In accordance with a further aspect of the invention, a toy watercraft, is provided which includes: a housing defining an interior section of the watercraft; a motor mounted in the housing; a propeller shaft operatively connected to the motor and extending through an opening in the housing; a propeller mounted on an end portion of the propeller shaft; and a shaft stabilizing arrangement within the housing and positioned adjacent an end of the shaft where the shaft connects with the motor. The shaft stabilizing arrangement includes: a shaft mounting element secured to the housing and having an opening therethrough through which the shaft passes; a guide element surrounding the shaft and positioned within the opening in the shaft mounting element; and a gasket element surrounding the guide element and positioned between the guide element and the shaft mounting element to stabilize the propeller shaft.
In accordance with another aspect of the invention, a toy land vehicle is provided which includes: a vehicle body; a motor mounted in said body; a wheel shaft operatively connected to said motor and extending to the side of said body; and a wheel mounted on an end portion of said wheel shaft, wherein said wheel shaft includes a polygon shaped wheel driving element that is countersunk into an inner portion of said wheel having a complimentary polygon shaped recess, and a locking nut secured on said shaft that holds said wheel against said wheel driving element.
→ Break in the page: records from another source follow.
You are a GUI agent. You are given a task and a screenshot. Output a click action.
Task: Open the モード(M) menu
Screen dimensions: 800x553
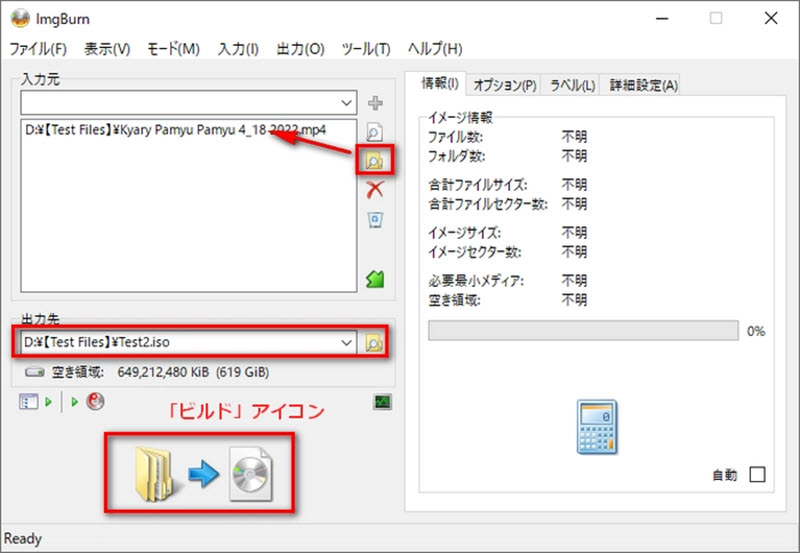pyautogui.click(x=173, y=48)
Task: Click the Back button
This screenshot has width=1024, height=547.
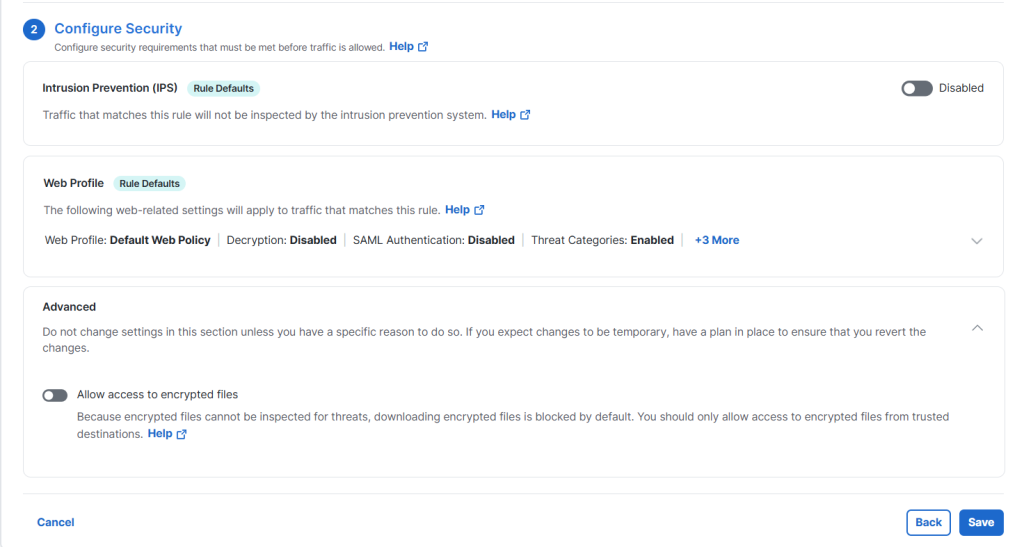Action: (928, 522)
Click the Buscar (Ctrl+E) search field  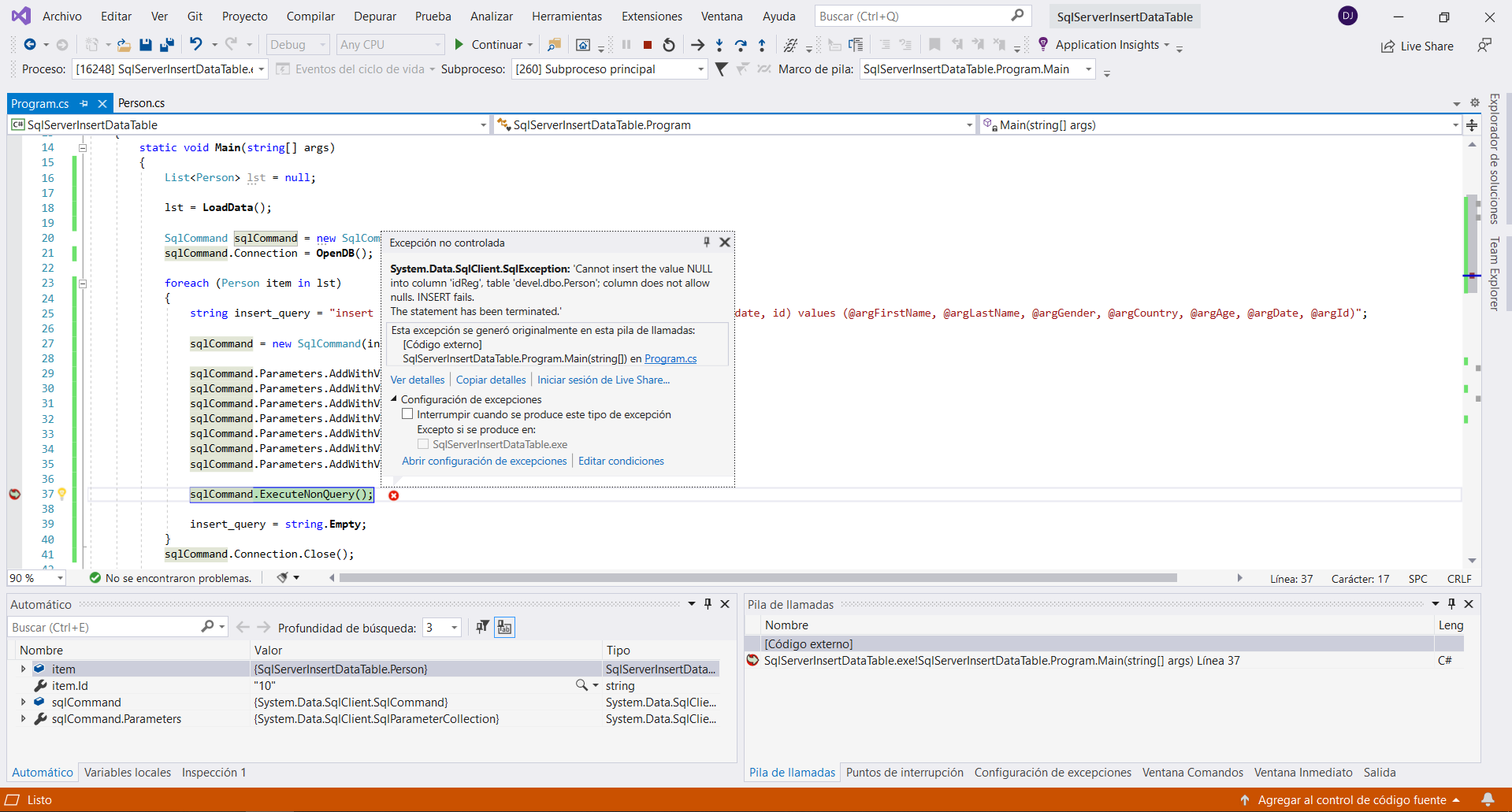tap(102, 627)
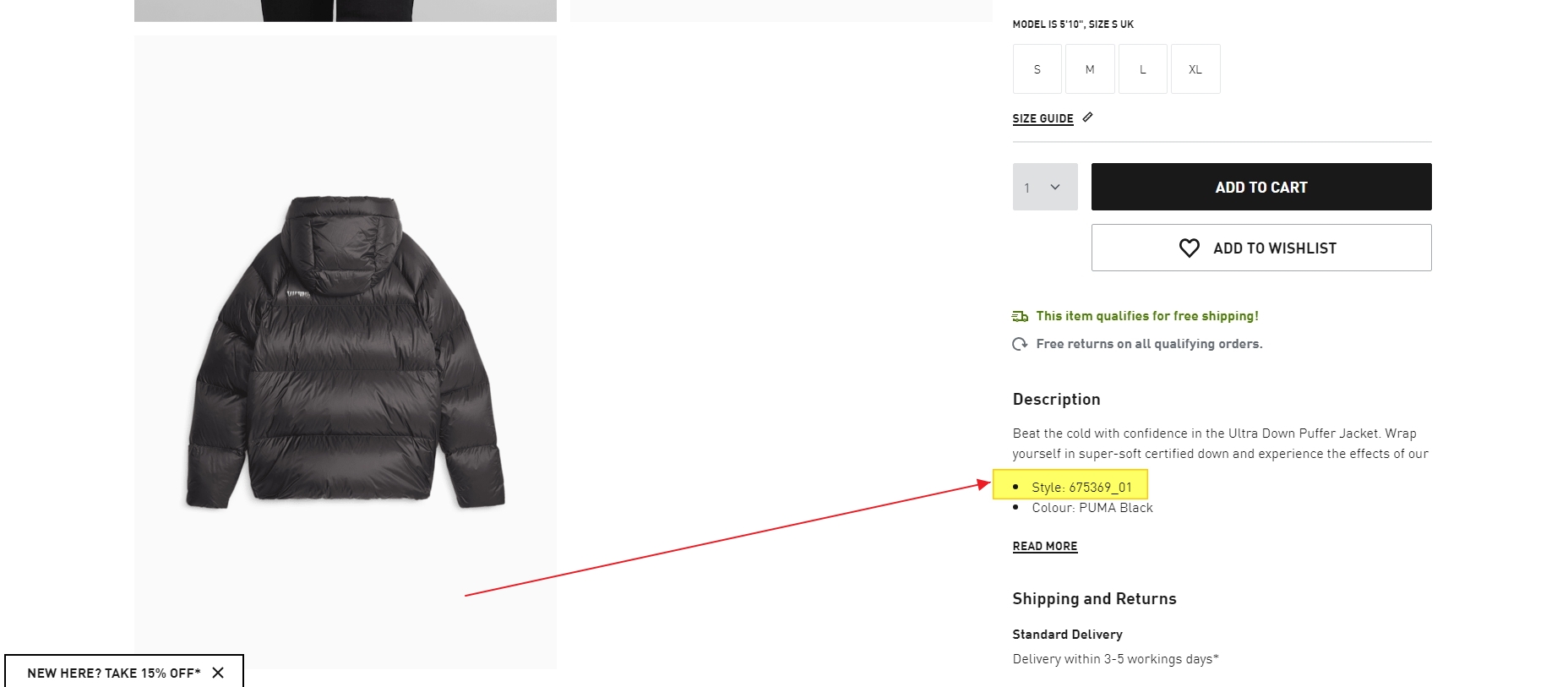Click the free returns arrow icon
The height and width of the screenshot is (687, 1568).
(x=1020, y=344)
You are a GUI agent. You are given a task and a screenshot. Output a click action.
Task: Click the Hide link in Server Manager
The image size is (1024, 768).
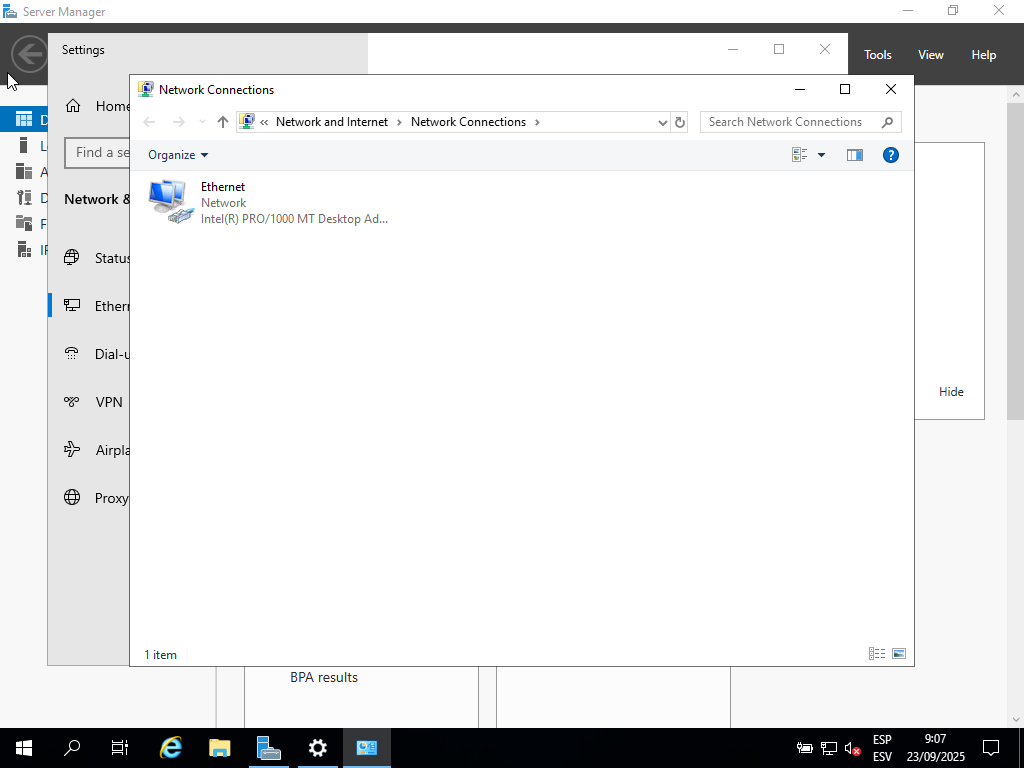[951, 392]
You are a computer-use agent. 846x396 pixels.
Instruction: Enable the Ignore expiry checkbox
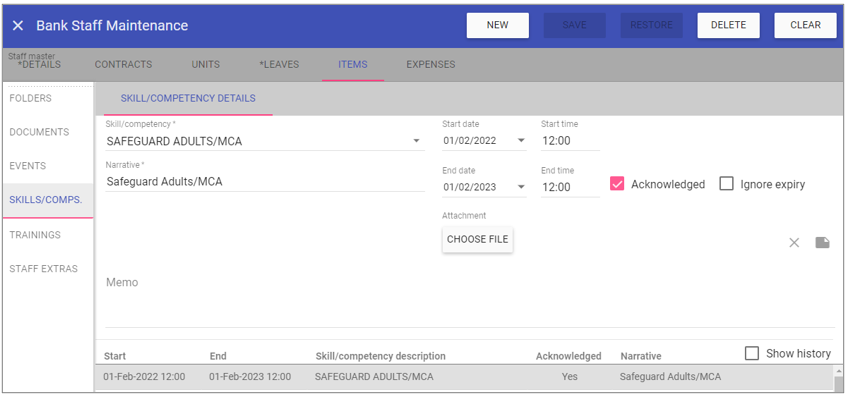point(727,184)
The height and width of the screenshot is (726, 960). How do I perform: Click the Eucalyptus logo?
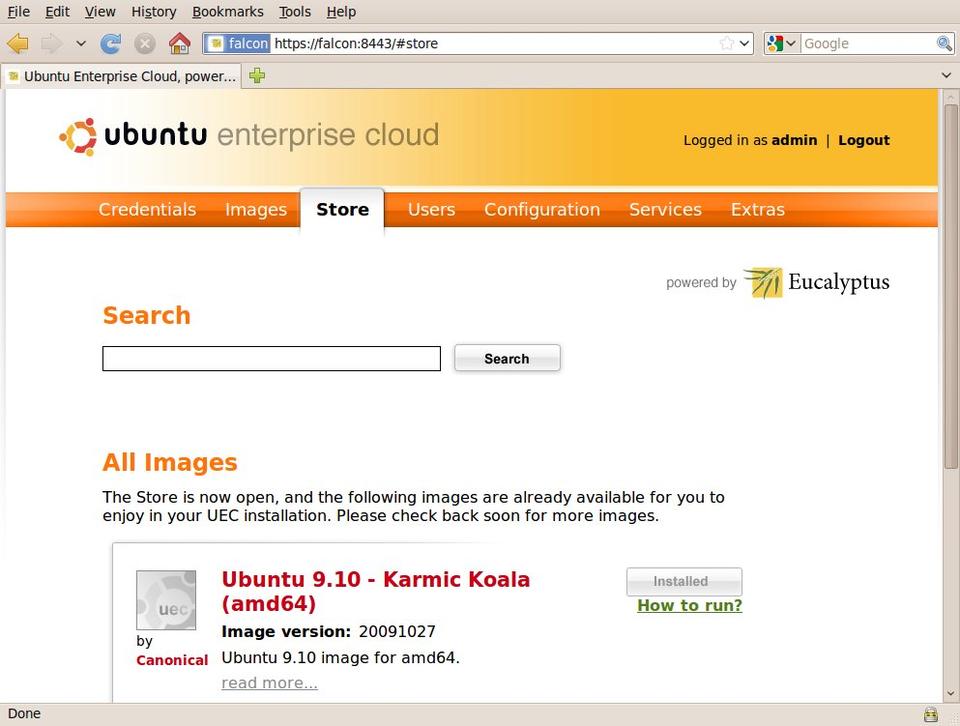coord(816,283)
In accordance with one exemplary embodiment of the toy land vehicle of the instant invention, a polygon-shaped nut element is provided within the complimentary polygon shaped recess. The polygon shaped wheel driving element has a size and shape that enables it to fit snuggly into the polygon shaped nut element. Thus, in this embodiment, the polygon shaped driving element is received within the nut element which is, in turn, received within the recess in the inner portion of the wheel. The recess, nut element and driving element preferable all have a complimentary polygon shape, such as a hexagon shape. Preferably, the nut element is a non-metallic element, such as a plastic element, but any suitable material may be used. The nut element preferably also fits snuggly into the recess in the inner portion of the wheel. The nut element increases the surface area of contact between the elements, thereby increasing the torque that can be transmitted therebetween. The nut element also preferably includes a flanged portion that extends through the recess such that the locking nut (or washer thereof) contacts the flanged portion and is tightened against the flanged portion. This arrangement secures the locking nut in place by providing a gap between the wheel and the locking nut. In other words, the locking nut (with or without a washer) is screwed against and pressed directly onto the flanged portion of the nut element, thereby preventing the locking nut from loosening as a result of backward rotation of the wheel, collisions etc.